What? Where does Horne get that Boswell wasn't depicting fragmentation? Boswell had just told him that part of the area depicted was where small fragments attached to the scalp. Why does he ignore this?

Here's why:

Q: Just one last point that I would like to just clarify in my one mind is: On the piece for the markings for the 10 by 17 centimeters that were missing, would it be fair to say that when you first examined the body prior to any arrival of fragments from Dallas, the skull was missing from approximately those dimensions of 10 by 17?

A. Yes.

Problem: the word "approximately" is, in this instance, unduly vague. NONE of the other back of the head witnesses described so much skull missing. Clearly Boswell had no idea how big the hole on the skull was before the scalp was peeled back. Clearly he measured the skull defect after the scalp had been pulled back and skull had fallen to the table. Clearly, the best indicator of the size of the hole on the back of the head, then, would be the x-rays, which depict no large hole on the back of the head where Horne and others presume there was a hole...where the Parkland witnesses told them there was a hole...

But, wait, Horne's found a way to undermine the credibility of the x-rays...provided, not surprisingly, by Gunn's questioning of Boswell:

Q. Were any skull fragments put back into place before photographs or before X-rays?

A. I think before we took the--the ones that came from Dallas were never put back in except to try and approximate them to the ones that were present. But I think all the others were left intact.

Q. So, for example, was there a fragment that had fallen out at any point that you then put back into its place before a photograph or X-ray was taken?

A. Yes.

Q. What size fragments and where did you place them at the--

A. Well, the one that's in the diagram on Exhibit 1, that 10-centimeter piece I'm sure was out at one time or another.
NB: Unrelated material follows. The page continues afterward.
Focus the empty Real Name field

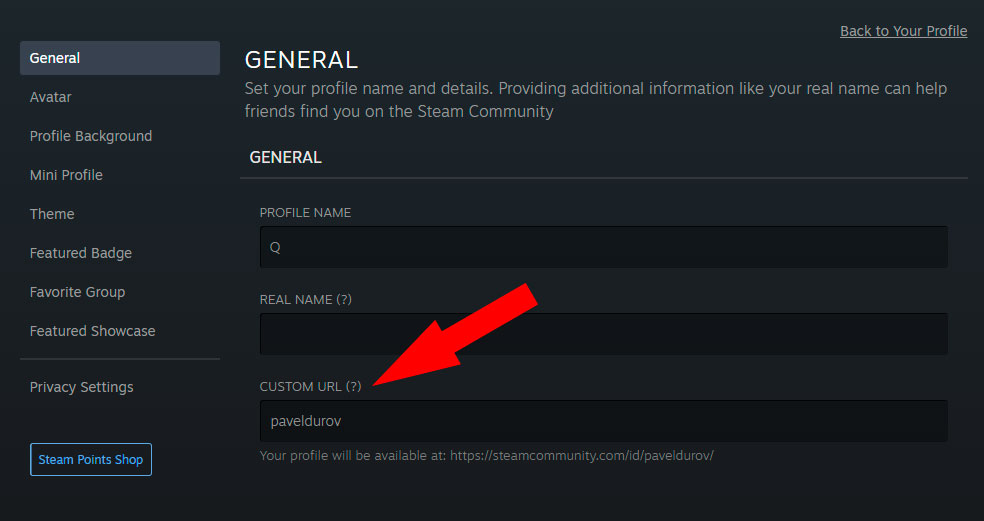click(x=603, y=334)
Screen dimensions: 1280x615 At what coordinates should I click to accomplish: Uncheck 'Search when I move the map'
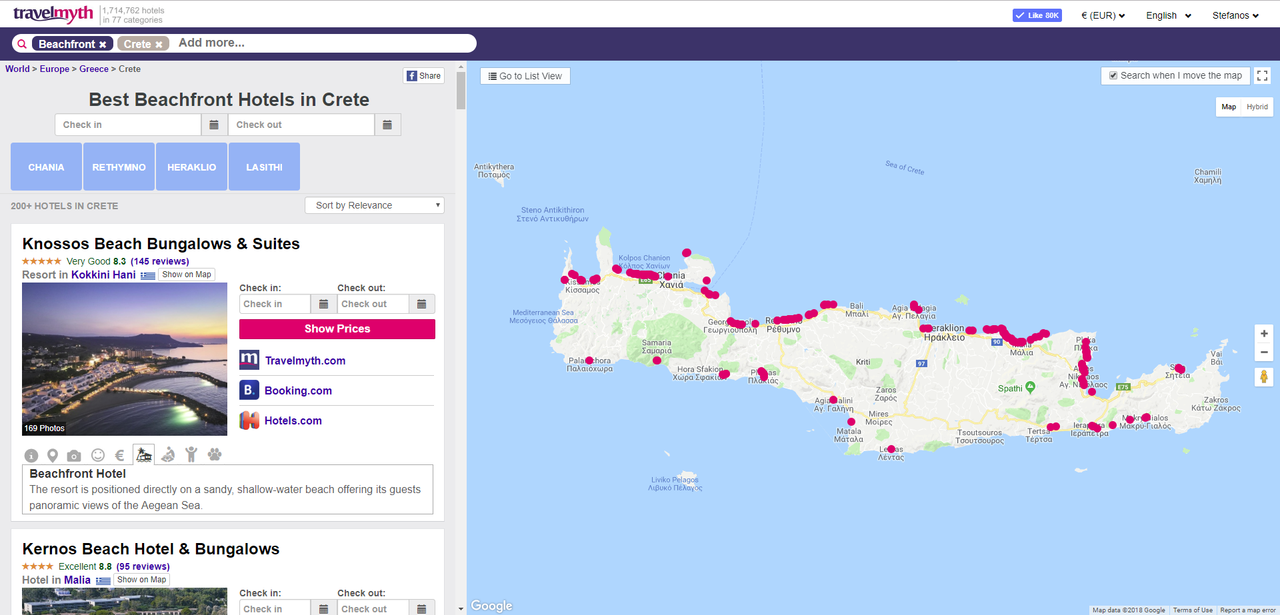tap(1113, 76)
And I think maybe some of these smaller fragments down at the base of that diagram also were out at one time or another. But those were all put back.

So, from leading the clearly elderly and confused Boswell through a series of strange questions designed to support or refute the body alteration theory of David Lifton, Gunn got Horne the answer he was looking for...that bone was put back in the skull BEFORE x-rays were taken. Never mind that Boswell at first specified that the large pieces of missing bone were not put back in the skull, and only relented after being asked the same question a second time. Never mind that the bone Boswell thinks they are talking about did not arrive until the end of the autopsy, and that NOT ONE witness recalled a skull x-ray being taken after the beginning of the autopsy.

I mean, let's get serious. One can not honestly propose, a la Horne, that Boswell's confused testimony suggests that the 10cm fragment recovered from the floor of the limo was placed back in Kennedy's skull to hide a hole on the back of his head, unless one is willing to propose this bone was occipital bone. And no one of whom I'm aware, even Horne's colleague Dr. Mantik, believes such a thing.

So why play with Boswell's words to suggest such a thing?"

Pat, I don't know what Boswell meant in his side-by-side statement either but what I do know is, that we can easily see the damage that he described. The broken piece of skull at the top of the skull was blown to the rear sometime prior to the 330's. We can easily see the indentation at the top of the head where it used to be, and the missing hair and scalp that was forward of it, but was still in place as late as frame 317. This was one of my early presentations and production values are admittedly a bit shabby:-) Most of the analysis of that damage is in the second half of the video.